Reynolds, Alastair - Träume von Unendlichkeit
Schieber wären zerstört, die in ihnen verschlüsselten Informationen unwiderruflich gelöscht. Und Türkis müsste eines langsamen Todes sterben, weil ohne die Organismen im Ozean seine Sauerstoffatmosphäre nicht aufrechtzuerhalten wäre.

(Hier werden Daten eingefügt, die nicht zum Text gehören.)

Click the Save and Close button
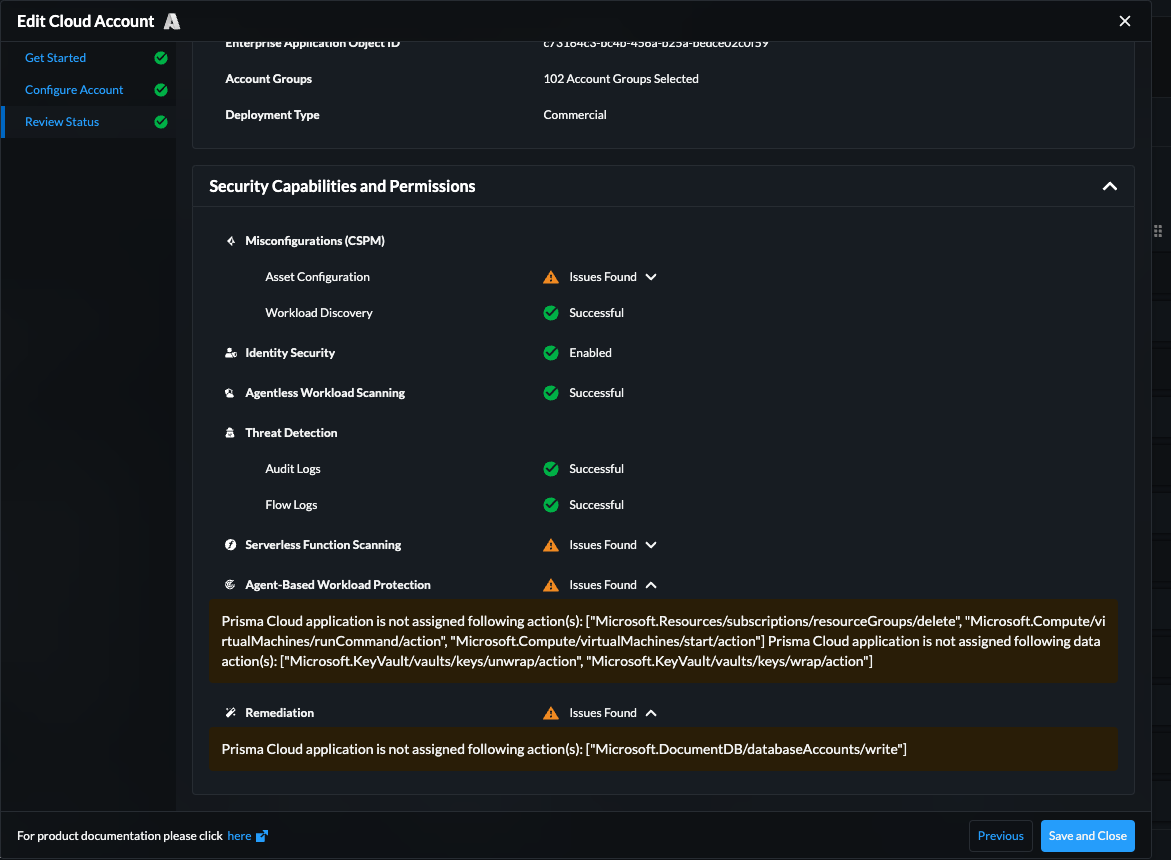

Fünf Minuten vergingen, dann zehn.
Die Transformationen wurden langsamer. Naqi erinnerte sich. Dieser Augenblick trügerischer Ruhe bedeutete lediglich, dass der Knoten aufgehört hatte, sich gegen das Gift zu wehren. Er hatte erkannt, dass er dem Untergang nicht entrinnen konnte, und gab auf. Das würde sich tausendfach auf ganz Türkis wiederholen. Gegen Ende würde der Widerstand vermutlich überall schwächer werden, weil die Welt seine Aussichtslosigkeit erkennen musste und sich in ihr Schicksal fügte.
Wieder vergingen fünf Minuten.
Der Knoten war noch da. Die Strukturen veränderten sich, aber nur allmählich. Noch war nichts von dem Hügel aus undifferenzierter Materie zu sehen.

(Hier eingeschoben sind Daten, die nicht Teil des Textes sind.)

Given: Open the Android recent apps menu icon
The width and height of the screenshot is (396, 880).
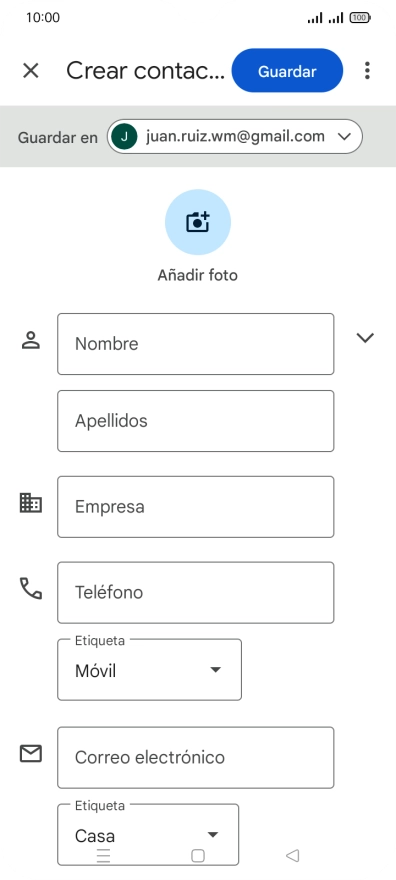Looking at the screenshot, I should (x=104, y=855).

Wie sollte sie das verstehen?
Sie wartete eine weitere Viertelstunde, dann steuerte sie das Boot zurück und stieß dabei Weirs schwimmenden Leichnam beiseite. Die ersten Ansätze einer Erklärung tauchten auf. Offenbar hatte der Knoten das Toxin absorbiert, ohne daran zugrunde zu gehen. Wäre es möglich, dass Weir sich geirrt hatte? Wäre es möglich, dass das Toxin nicht mehr wirkte, wenn es mehr als einmal eingesetzt wurde?
Vielleicht.
Während der ersten Transformationswelle hatten sicher noch Verbindungen zwischen den Knoten innerhalb des Ringwalls und dem restlichen Ozean bestanden. Später waren sie – entweder durch die Schließung der Tore oder durch einen eigenen Prozess innerhalb des Organismus – durchtrennt worden, doch bis zu diesem Moment waren immer noch Informationen durch das gesamte Netzwerk geflossen. Hatten die sterbenden Knoten eine Warnung abgesetzt, die es den anderen ermöglichte, irgendeinen Schutzmechanismus zu entwickeln?
Noch einmal, vielleicht.
Wo es um die Schieber ging, sollte man nichts als gegeben hinnehmen.

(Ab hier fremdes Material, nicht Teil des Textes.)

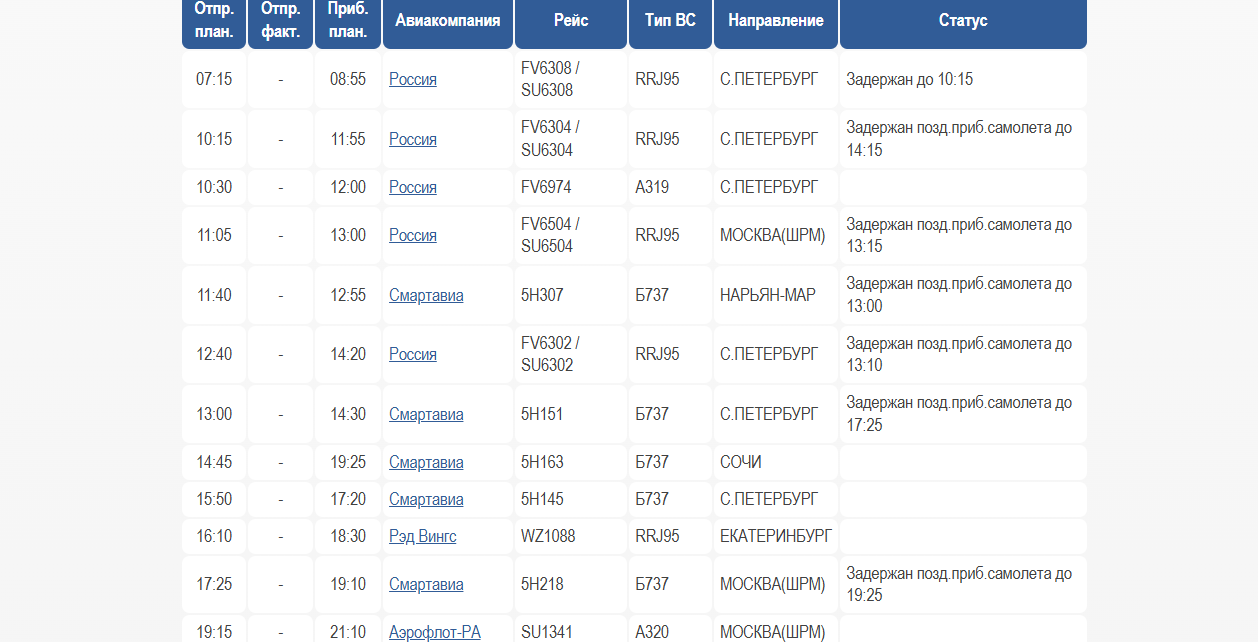Click the Приб. план. column header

Naqi parkte das Boot an der Peripherie des Knotens. Dann stand sie auf und legte ein letztes Mal ihre Kleider ab. Sie würde sie sicher nie wieder brauchen. Staunend sah sie an sich hinab. Die leuchtend grünen Flecken bedeckten nun ihren ganzen Körper. Ein Zeichen für die Invasion fremder Zellen, die einerseits Grauen erregte.
Doch andererseits waren die Muster von einer unerwarteten Schönheit.
Rauch quoll über den Horizont. Flugmaschinen pflügten durch den Himmel, suchten nervös das Meer ab. Naqi trat an den Bootsrand, ihr Körper spannte sich. Dies war der Augenblick der Entscheidung. Dann verschwand die Angst, und eine tiefe Ruhe, von Liebe getragen, trat an ihre Stelle. Sie stand an der Schwelle einer fremden Welt, doch sie fürchtete sich nicht. Sie hatte nur das Gefühl, nach Hause zu kommen. Da unten wartete Mina. Vereint waren sie allem gewachsen.
Und Naqi breitete lächelnd die Arme aus und kehrte zurück ins Meer.